Items from a dataset:
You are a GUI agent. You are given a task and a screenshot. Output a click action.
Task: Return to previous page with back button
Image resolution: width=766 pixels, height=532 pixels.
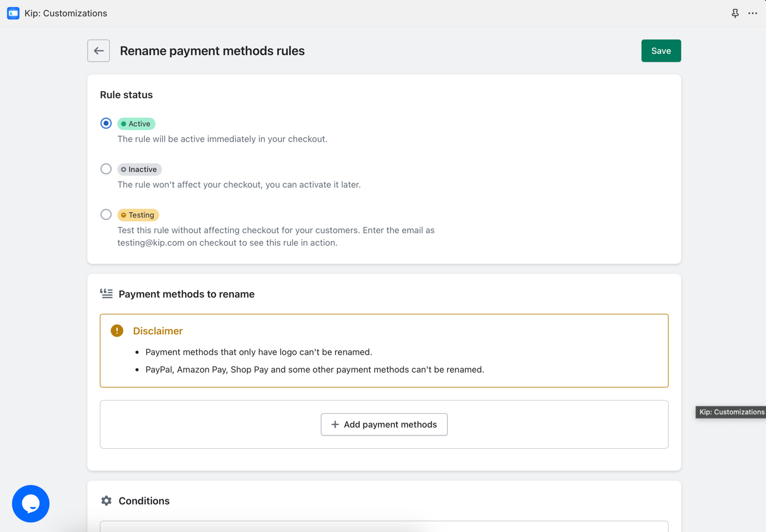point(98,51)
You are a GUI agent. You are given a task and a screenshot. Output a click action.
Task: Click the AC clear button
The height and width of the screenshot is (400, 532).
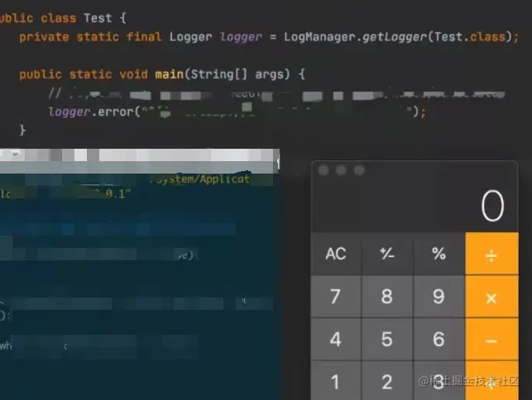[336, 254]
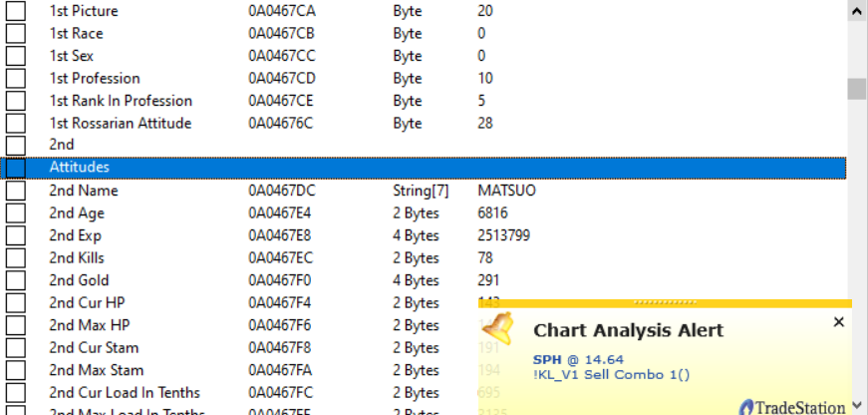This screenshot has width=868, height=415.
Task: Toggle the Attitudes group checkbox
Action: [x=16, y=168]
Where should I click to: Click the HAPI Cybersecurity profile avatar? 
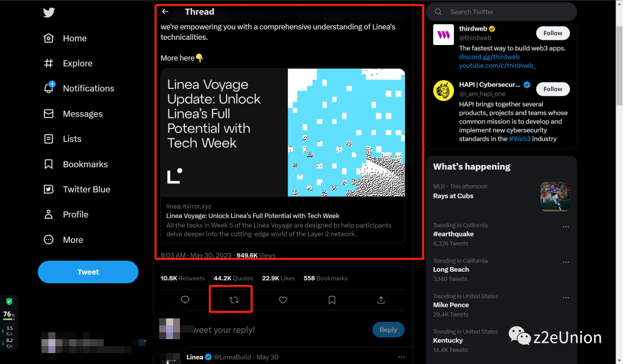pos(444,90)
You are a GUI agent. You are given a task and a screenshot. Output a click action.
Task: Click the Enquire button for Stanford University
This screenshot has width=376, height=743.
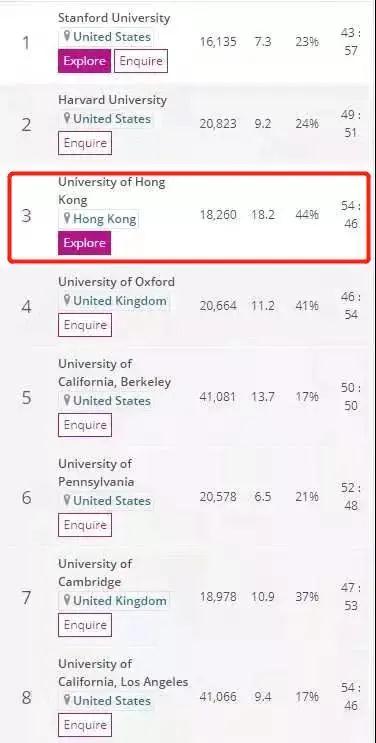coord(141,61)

▶ _Action item_
Wherever an image appears, omit it; copy the rest of the records exactly.

▶ _Written response_
You are a GUI agent. You are given a task and a screenshot. Output a click action.
Task: Return to previous page with back button
Image resolution: width=766 pixels, height=532 pixels.
point(98,51)
You are a GUI agent. You are given a task and a screenshot. Output a click action.
Task: Click the AC clear button
The height and width of the screenshot is (400, 532).
[336, 254]
This screenshot has width=868, height=415.
Task: Toggle the Attitudes group checkbox
Action: [x=16, y=168]
Where should I click to: Click the HAPI Cybersecurity profile avatar? 
pos(444,90)
You are a GUI agent. You are given a task and a screenshot. Output a click action.
Task: Click the Enquire button for Stanford University
This screenshot has width=376, height=743.
coord(141,61)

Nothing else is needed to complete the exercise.